§ TO-DO LIST
A. From the sunflower reflection, extract the text starting with "This is the" and going on through "and  just trust Him.".
B. In the sunflower reflection, what does the quoted passage say a sunflower does when it is turned from the light?

§ PASSAGE SHOWN
▼▼▼

They have reminded me to ever keep my eyes focused on Him, trusting that He will carry me through each valley He permits me to travel through, for the purification of my Character... trusting He has a beautiful plan for my life, without me intervening with my ideas of how things should go...

Love this...
"We may keep so near to God that in every unexpected trial our thoughts may turn to God as naturally as the flower turns to the sun. The sunflower keeps its face sunward. If it is turned from the light, it will twist itself on the stem, until it lifts up its petals to the bright beams of the sun. So let everyone who has given his heart to God, turn to the Sun of Righteousness, and eagerly look up to receive the bright beams of the glory that shine in the face of Jesus." ST December 16, 1889

Yes, just plain and simply trusting Him for everything! Fixing my eyes on Him, as those tall, sturdy Sunflowers do. Never taking my eyes away to look at others, myself, or disheartening circumstances.

He brings the day every morning. He causes the moon and stars to twinkle in the night sky. He holds worlds in space. He makes this tiny, insignificant heart of mine beat every second I have had life. How could the thought ever cross my mind that He cares not for me, and my life?

This is the prayer of my heart...
"....Heart, be like the Sunflower, not only open to receive God's blessings, but constant in looking to Him."  ~Richter

Yes, heart of mine, look unto Jesus constantly, and  just trust Him.

Completely...

▲▲▲

§ COLLECTED DATA

▼▼▼

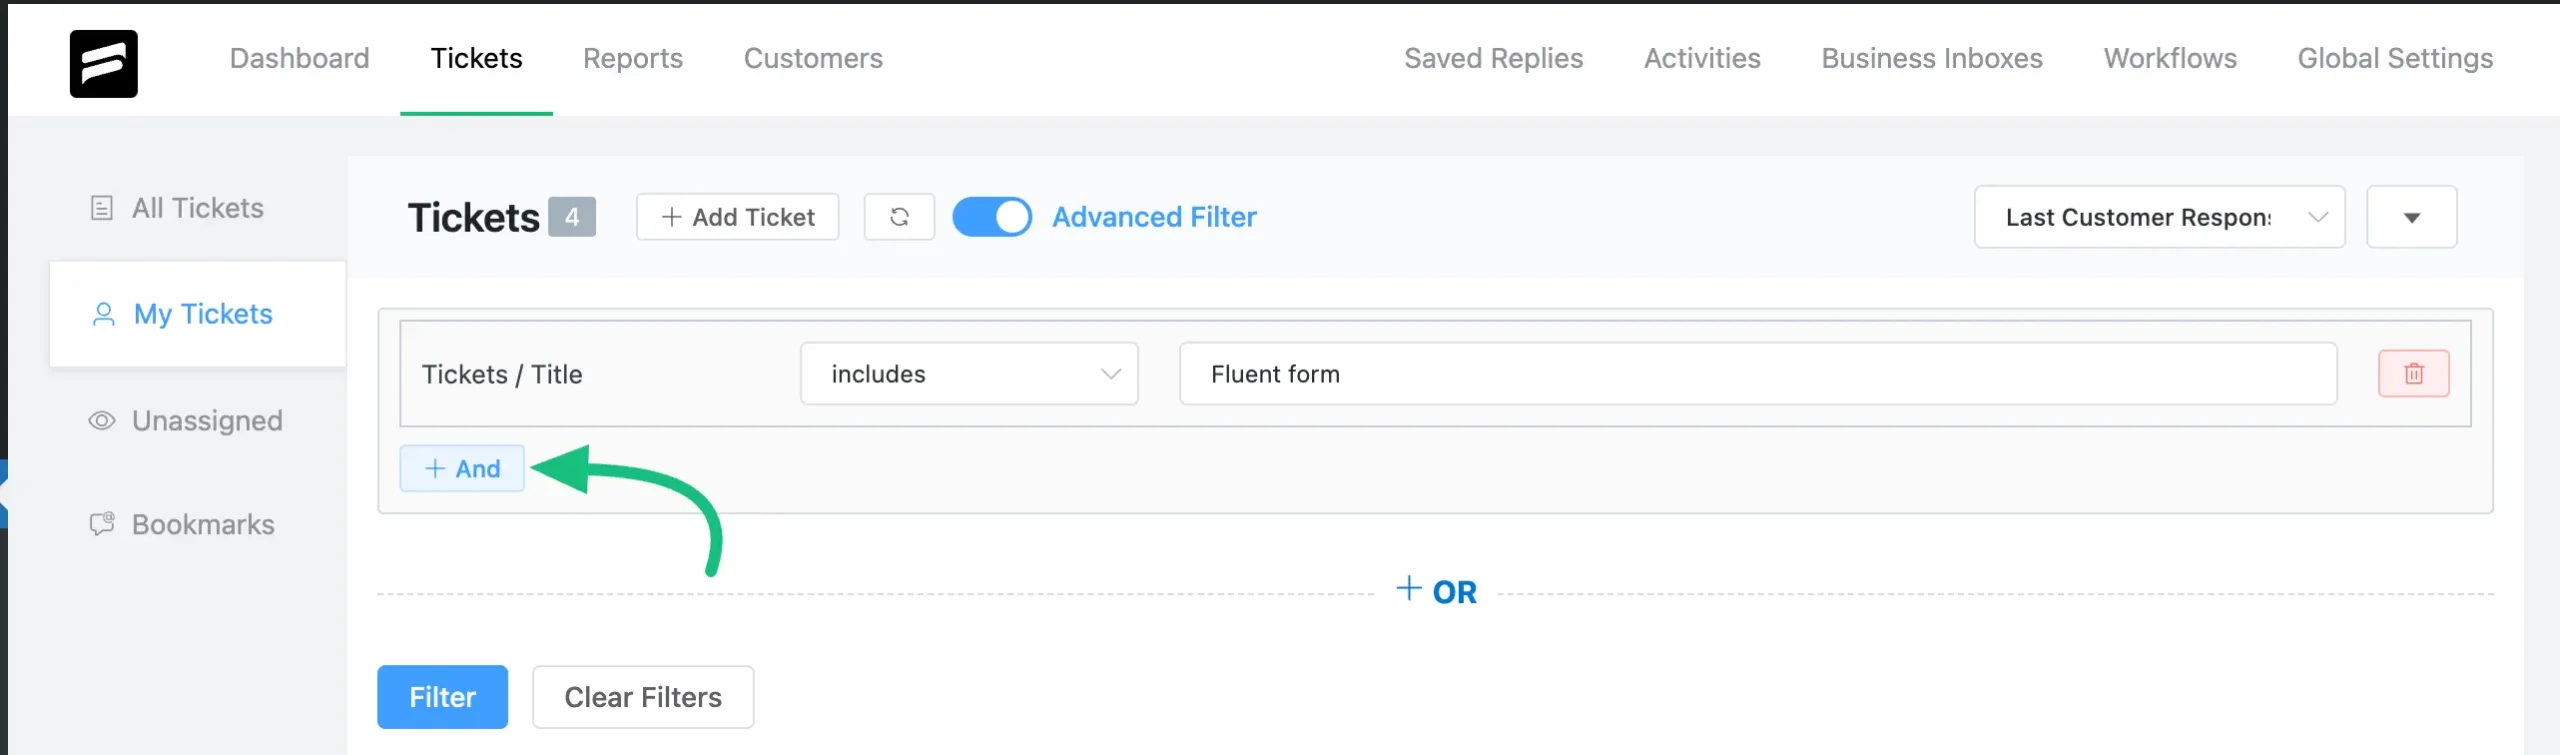Click the Clear Filters button
This screenshot has height=755, width=2560.
click(x=643, y=697)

▲▲▲

§ RESULTS OF THE EXERCISE
A.
This is the prayer of my heart...
"....Heart, be like the Sunflower, not only open to receive God's blessings, but constant in looking to Him."  ~Richter

Yes, heart of mine, look unto Jesus constantly, and  just trust Him.

B. It twists itself on the stem until it lifts up its petals to the bright beams of the sun.